A leading regional daily editor has told the Leveson Inquiry into press standards of a backlash against newspapers in the wake of the phone-hacking scandal.
The inquiry was told yesterday that the UK regional press has a “strong reputation for behaving ethically” and that it should not be tarnished by the antics of its national counterparts.
Also giving evidence at the inquiry today were Scotmsan editor John McLellan, Mike Gilson of the Belfast Telegraph, Peter Charlton of the Yorkshire Post, Spencer Feeney of the the South Wales Evening Post, Nigel Pickover of the Ipswich Evening Star, Jonathan Russell of The Herald, Glasgow, and Noel Doran, editor of the Irish News.
Said Maria: “I have lost count of the times I’ve been asked how to hack a phone or what the going rate for paying off a policeman is and it’s not funny any more.
“I am very concerned about the perception that we’er all using the same methods and we’re all doing something shady. I am very concerned about that.”
Peter said there was a feeling throughout the regional press of having been “let down” by their national counterparts.
“We have a lot of talented journalists in the regional press who work very hard lawfully, honestly and with transparency to achieve what we do on a daily basis. So I think there was a feeling of annoyance,” he told the inquiry.
Maria described having a PCC ruling against you as a “a badge of shame” and said all reporters are obliged to abide by the PCC code as part of their employment contracts.
All of the editors who gave evidence stated unequivocally that their papers did not take part in phone hacking or payment to police officers.

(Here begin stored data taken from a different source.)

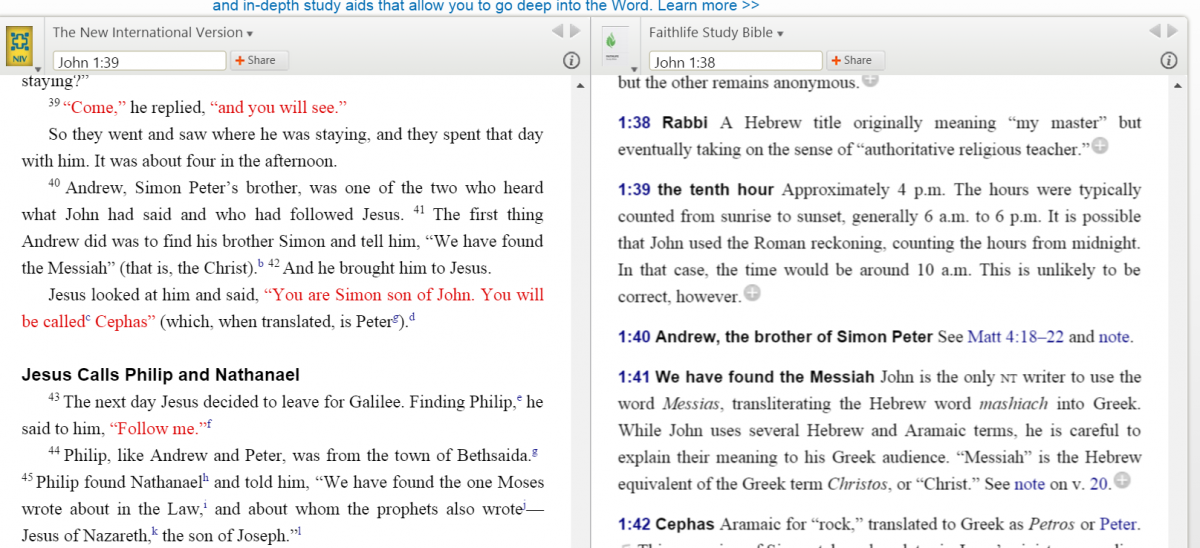Click the NIV Bible cover icon
This screenshot has height=548, width=1200.
[20, 45]
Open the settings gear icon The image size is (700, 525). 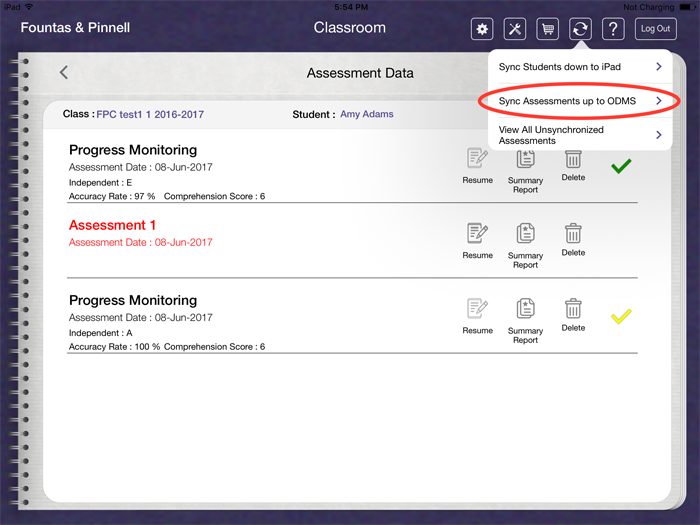tap(482, 29)
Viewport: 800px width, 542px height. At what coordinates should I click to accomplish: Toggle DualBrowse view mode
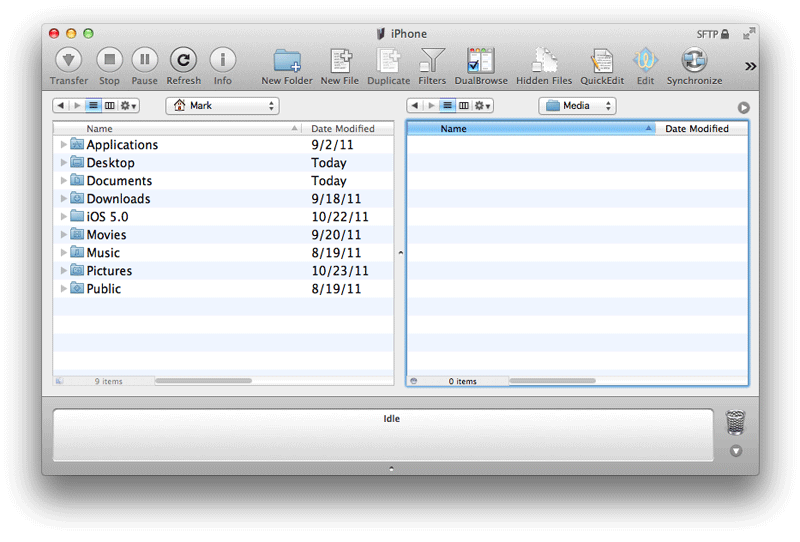point(481,61)
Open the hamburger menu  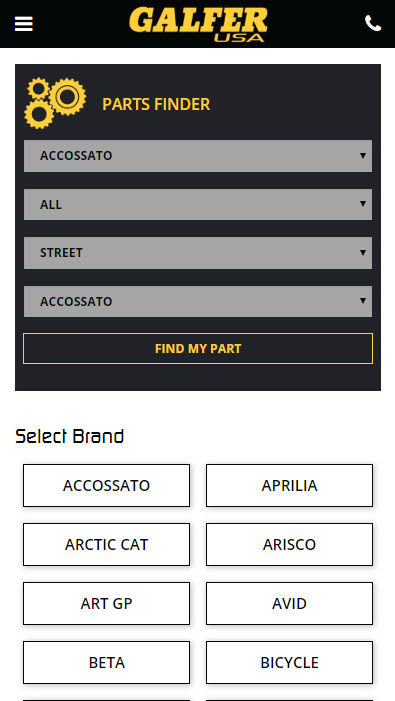coord(24,24)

John McLellan said: “The press serving smaller communities, while not perfect, has a very good reputation for behaving responsibly and ethically and should not be tarnished by recent scandals involving newspapers with an entirely different agenda.”

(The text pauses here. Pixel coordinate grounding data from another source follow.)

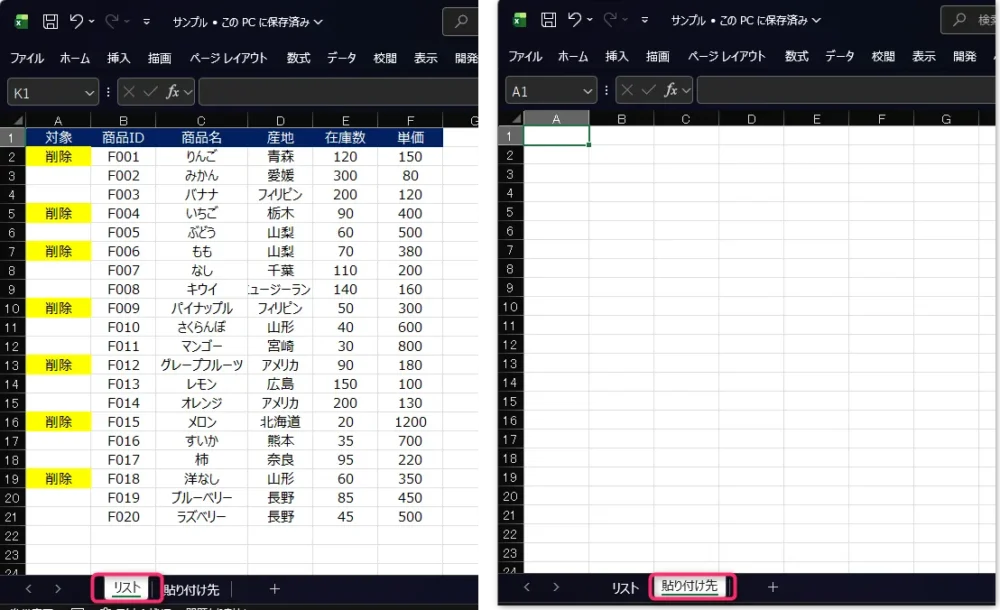Viewport: 1000px width, 610px height.
Task: Add a new sheet with the plus icon in the left window
Action: coord(274,589)
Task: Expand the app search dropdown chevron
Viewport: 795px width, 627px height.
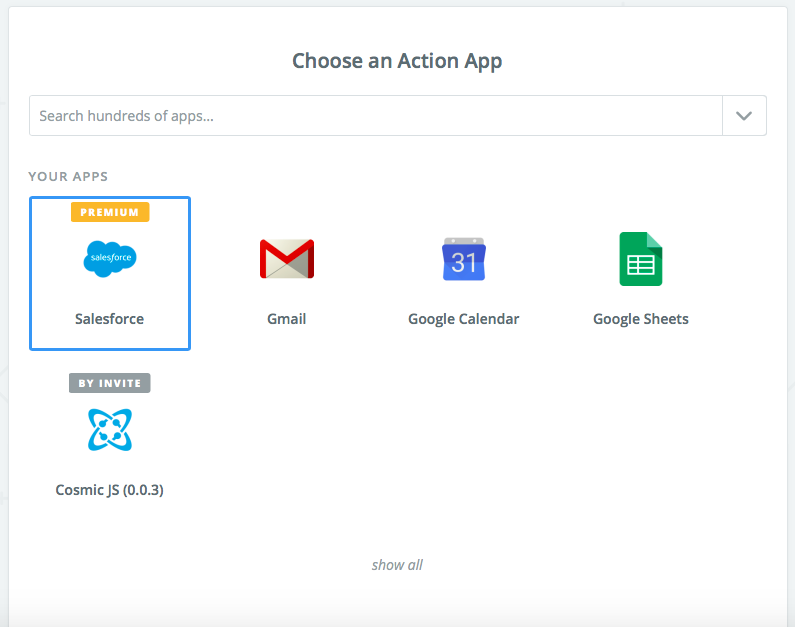Action: click(744, 116)
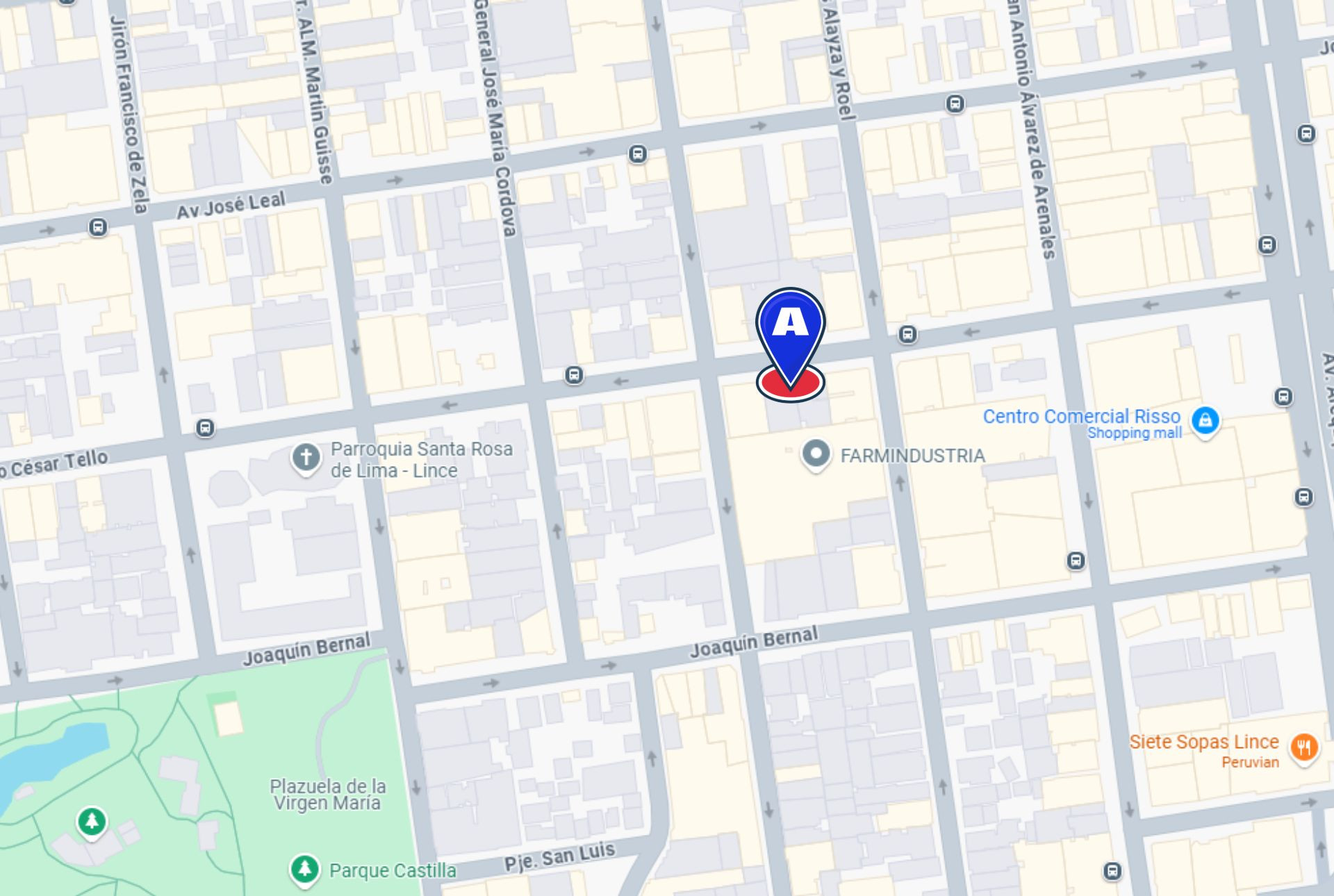1334x896 pixels.
Task: Click the Plazuela de la Virgen María label
Action: coord(327,795)
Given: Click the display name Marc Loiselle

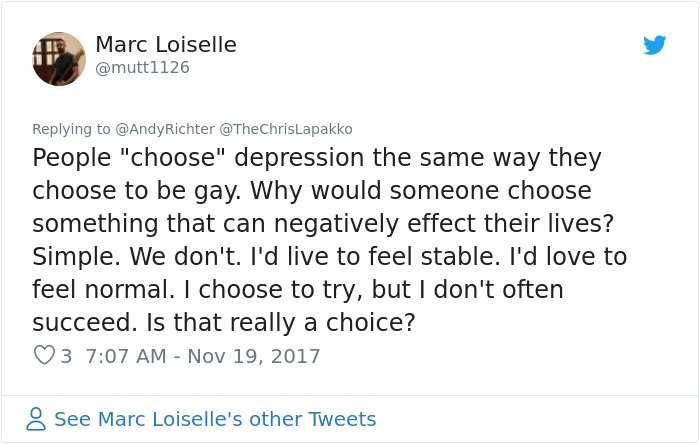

However several of the editors said subterfuge was sometimes justifiable to obtain a story that was in the public interest.

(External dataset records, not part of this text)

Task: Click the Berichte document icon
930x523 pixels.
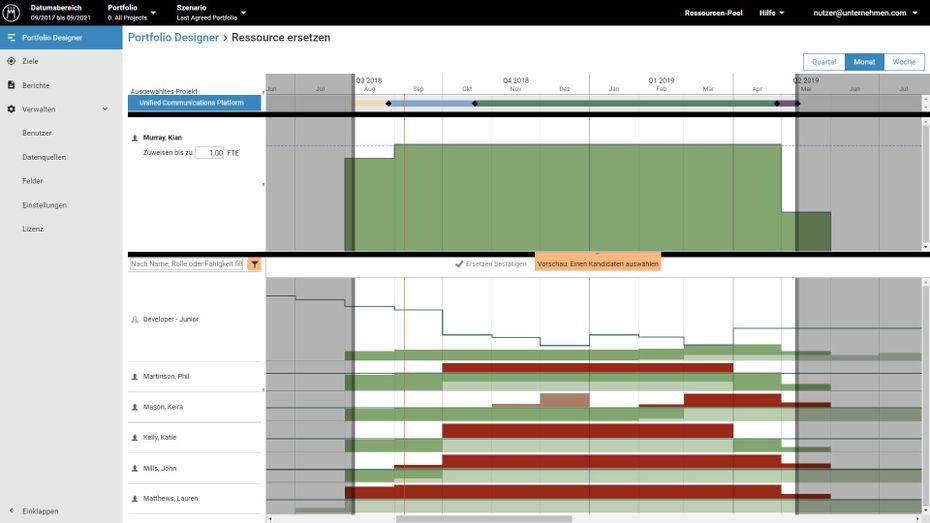Action: coord(11,85)
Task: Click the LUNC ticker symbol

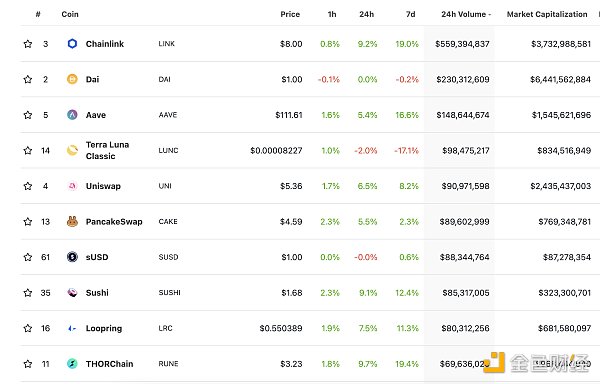Action: click(x=168, y=150)
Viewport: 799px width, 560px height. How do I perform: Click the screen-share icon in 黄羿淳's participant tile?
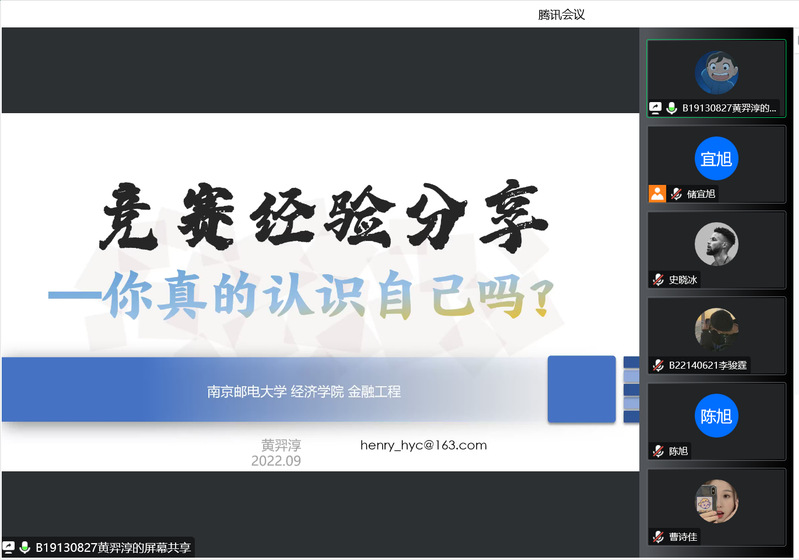click(x=656, y=108)
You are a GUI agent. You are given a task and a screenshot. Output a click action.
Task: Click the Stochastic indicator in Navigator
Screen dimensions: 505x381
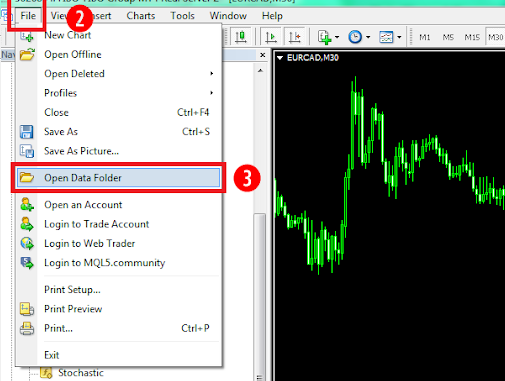click(x=81, y=373)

Noel Doran said if one of his journalists found themselves in a tight corner he would be happy to use subterfuge to get him out, while John McLellan said he had he once sent two reporters undercover to a swingers club.
Said John: “I think it’s fair to say that subterfuge has played a part in most journalistic careers to one degree or another.”
Jonathan Russell added: “I would say the potential is there for it to be used and it has been used. If I thought there was anything likely to be illegal or in breach of the editors’ code of conduct it would be brought to my attention.”